[start PASSAGE SHOWN]

2011-07-18 Thread Sergey
2011/7/17 Lennart Poettering wrote:

> sorry, but I am not interested. Unix is an inspiration but it is not
> dogma.

True. All those words "Unix philosophy", "flexibility", "portability"
really don't mean anything. Same as words "duplication" and "integration".
They're... just words. They either give a hint about the best solution for
problems, or they don't. Problems are the only real things that must be
adressed.

> Modularization for the only sake of modularization is however not what
> what we buy into.

Of course, and this applies to any development. Integration for the sake
of integration is no better. That's why I was trying to explain every idea
and every suggestion in detais, to show advantages and disadvantages of
each solution.

For example one of benefits of modular structure for systemd is that other
developers may work on it, i.e. write some runner plugins for systemd that
they need. You won't have to worry about them, you won't even have to know
about them. And more developers interested in the project is good, right?

> The more you modularize the bigger the overhead of communication becomes

Only if modules are in separate applications. If modules are just plugins
loaded with dlopen() there's not much difference in communication there.

> Also note that there's a reason why sockets, services, mount points and
> so on, are all handled in the same concept of units: they have complex
> interdependencies

There's no need for dependencies if everything is started in parallel. :)

Really, I was wondering about that. I can think of dependencies between two
services, for example [iptables] and [sysinetd] from the previous email
(reason - sockets must not be created before iptables applies all the rules).
But can you name any real case where dependency is needed between a service
and a mountpoint?

> In addition, you are very much overestimating the code size of the socket
> handling, and similar code. Splitting short code like tht into separate
> processes is wastage.

It's not, if one of these two processes actually never starts (we're talking
about separate dbus service here, right?). Instead of providing two interfaces
(unix sockets and dbus) systemd could provide just one. Dbus interface for
systemd is mostly unused and splitting it to a separate application that
does NOT start by default (dbus-daemon will start it if needed) we can get
a lot of benefits. First we're getting the ability to not install dbus on
servers where it has no use and free a little bit of resources. Also systemd
init daemon don't have to link against libdbus any more. Fewer libraries
linked - faster startup and smaller boot time which was the initial goal.
These are advantages, are there any disadvantages to that? What do I miss?

[end PASSAGE SHOWN]

## WHAT YOU WILL DO
(a) Reproduce the part of the systemd email starting with "Really, I was" and going on through "all the rules).", with "sockets" replaced by "listening sockets".
(b) Write a continuation of the systemd email, picking up after its final sentence.

[start GIVEN DATA]

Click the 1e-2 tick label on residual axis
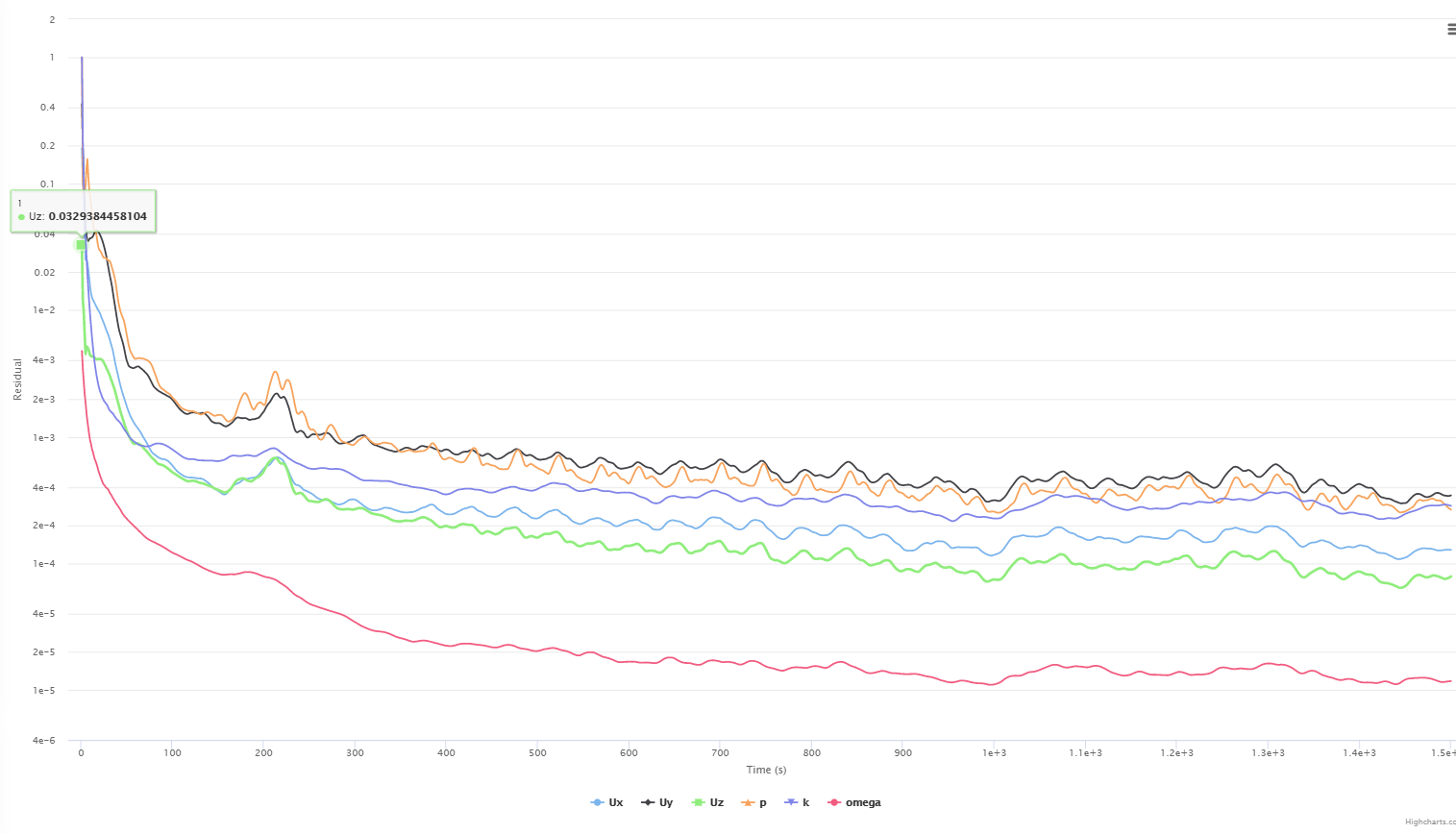(44, 310)
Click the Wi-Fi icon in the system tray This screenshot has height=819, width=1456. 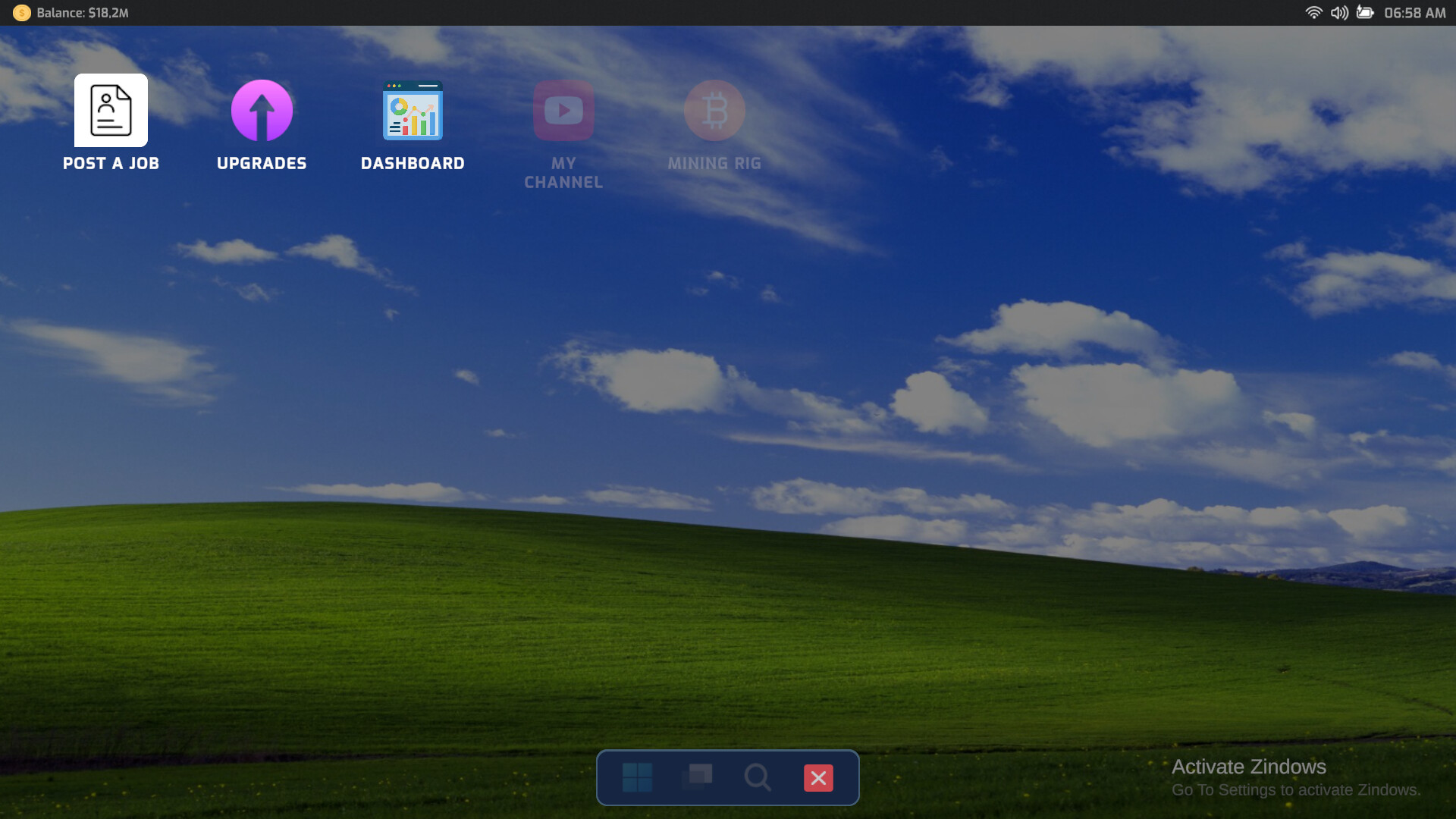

[end GIVEN DATA]

## ANSWERS BELOW
(a)
Really, I was wondering about that. I can think of dependencies between two
services, for example [iptables] and [sysinetd] from the previous email
(reason - listening sockets must not be created before iptables applies all the rules).

(b)
> That means I want to allow developers to rely that certain features in
> the OS are available, for example socket activation -- so that they
> actually use it. Hence making that optional would be diametrically against
> my goals.

I assume what you're calling "socket activation" here is the ability to
create a socket outside of the application to allow parallel startup -
the thing that were done by `sysunixd` and `sysinetd` in my example. Then,
yes, I agree, it's a good idea and implemented by mainstream developers
it would be better than patched by distribution maintainers.

But then implementing it in a separate daemon works in both directions. It
not only makes this feature optional, but also makes it compatible with other
init systems. Which means that more users would be able to install and use
it. Which means that it will spread faster. Right?

> I see no value in the portability to other Unixes. I do see value however
> in our platform becoming stronger by removing the big variable of the OS
> we build on.

Even if you don't need it (which is pretty usual unless you're using other
unixes), portability is still a benefit. Such benefit may bring more users
and more developers to the project. And this is definitely good. Is there
anything bad?

> Well, it's neither more flexible nor simpler or easier to support. And
> portabality to other Unixes or being the "unix way" I don't consider
> much of an advantage.

A "unix way" was just an inspiration for the ideas I wrote about.

> Not using D-Bus wastes memory, since programs have to reinvent their IPC
> systems each and every time. 1 good IPC instead of 20 fucked up ones
> means using less resources, having more security, more simplicity, and
> more transparency.

DBus is good in certain cases of course, but it's not a panacea either.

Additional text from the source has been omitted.